今の高齢者は果たして「経済的弱者」なのか

ただ、少し冷静に考えていただきたいのは、何も手を打たずに今の医療保険や介護保険の財政難を放置しておけば、いずれ国民皆保険制度が崩壊し、国民一人一人が高額の医療費を負担する恐れが高まるということです。

特に75歳以上の人が加入している「後期高齢者医療制度」は、加入者1人あたりの医療費が年間100万円、総額で20兆円にも上っています。そしてその37%を、後期高齢者支援金という名目で、現役世代の保険料から賄っているのが現状です。働いて稼げる現役世代が、経済的弱者である高齢者を支えるのは当然、ということなのでしょうか。

ここで改めて考えたいのは、果たして高齢者は本当に経済的弱者なのか、ということです。
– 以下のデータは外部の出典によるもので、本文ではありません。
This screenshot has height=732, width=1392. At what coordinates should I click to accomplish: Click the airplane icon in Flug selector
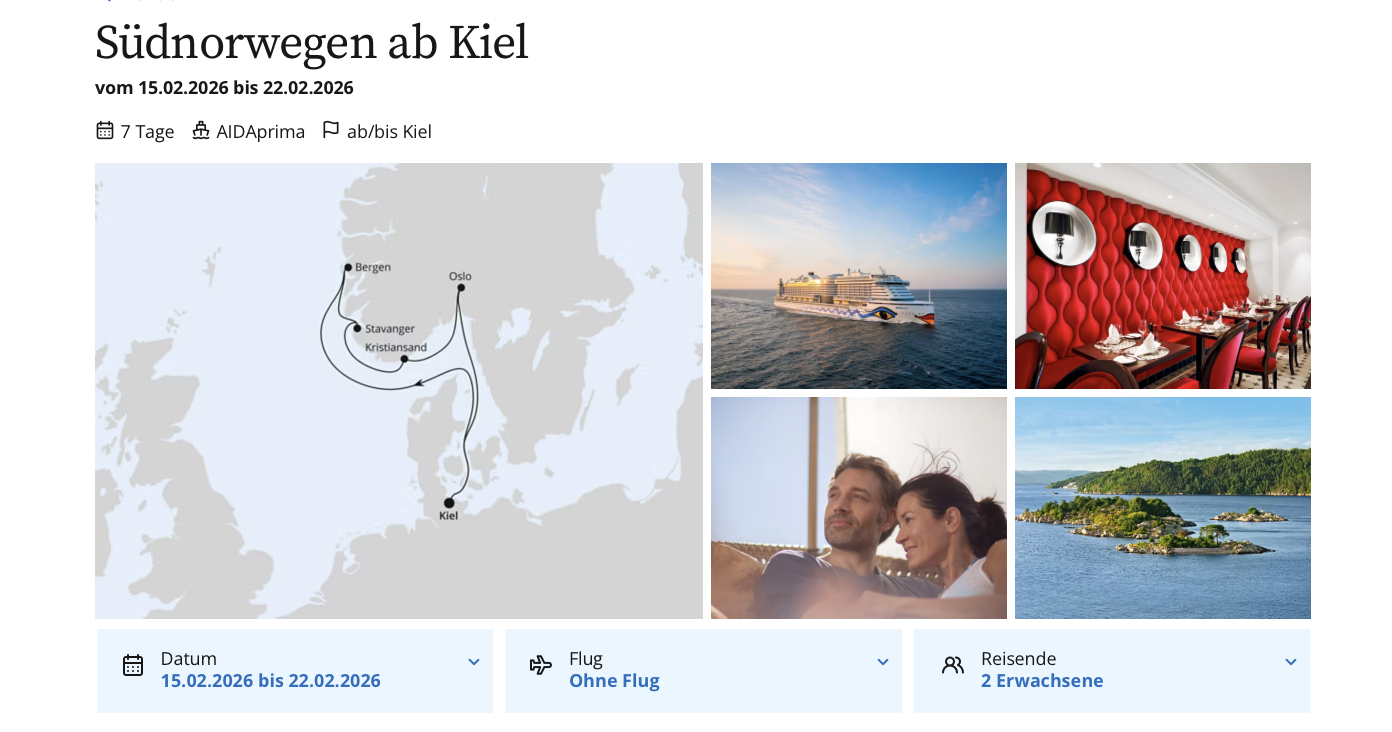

総務省の全国家計構造調査(2019年)で、その点を少し深堀してみましょう。

「世帯主の年齢階級別年間収入、金融資産残高および金融負債残高」の数字から、まず年間収入を見ると、

30歳未満・・・386万7000円(361万5000円)
30歳代・・・575万円(524万8000円)
40歳代・・・667万7000円(582万5000円)
50歳代・・・747万8000円(636万4000円)
60歳代・・・572万2000円(310万7000円)
70歳代・・・449万円(121万1000円)
80歳代・・・369万円(71万2000円)

カッコのなかの数字は、年間収入のうち勤め先から得た収入です。確かに、高齢者になるほど勤め先から得る収入は減りますが、公的年金による補填があるので、30歳未満とほぼ同じ収入が確保できています。

次に金融資産残高を見てみましょう。

30歳未満・・・194万8000円(15万円)
30歳代・・・520万5000円(62万7000円)
40歳代・・・911万2000円(111万1000円)
50歳代・・・1401万3000円(237万2000円)
60歳代・・・1895万9000円(323万4000円)
70歳代・・・1734万2000円(293万円)
80歳代・・・1619万4000円(269万4000円)

カッコのなかの数字は、金融資産のうち有価証券の保有額です。当然のことですが、圧倒的に多くの金融資産を持っているのは高齢者です。

しかも、有価証券の保有額からしても、より多くを持っているのは、資産形成層である40歳代以下ではなく、60歳代以降の資産活用層です。これらの数字を比較すると、少なくとも平均的には、必ずしも高齢者が、イコール経済弱者であるとは言えない姿が浮かんできます。

今回、議論の俎上に乗せられた、「医療・介護保険における金融所得の勘案」で、最も懸念されるのは株式や投資信託などの有価証券投資で得た利益が収入に反映され、医療保険や介護保険の保険料が上がるということでしょう。

その点で言うならば、より多くの金融資産、とりわけ有価証券を保有している層の重税感が強まります。ただ、それは持っている人の負担が重くなるわけで、これから資産を築いていく資産形成層への影響は、それほど強いものではないと考えることもできます。

いずれにしても、2028年をめどに議論を尽くしていく話なので、今後の方向性には関心を持っていきたいところです。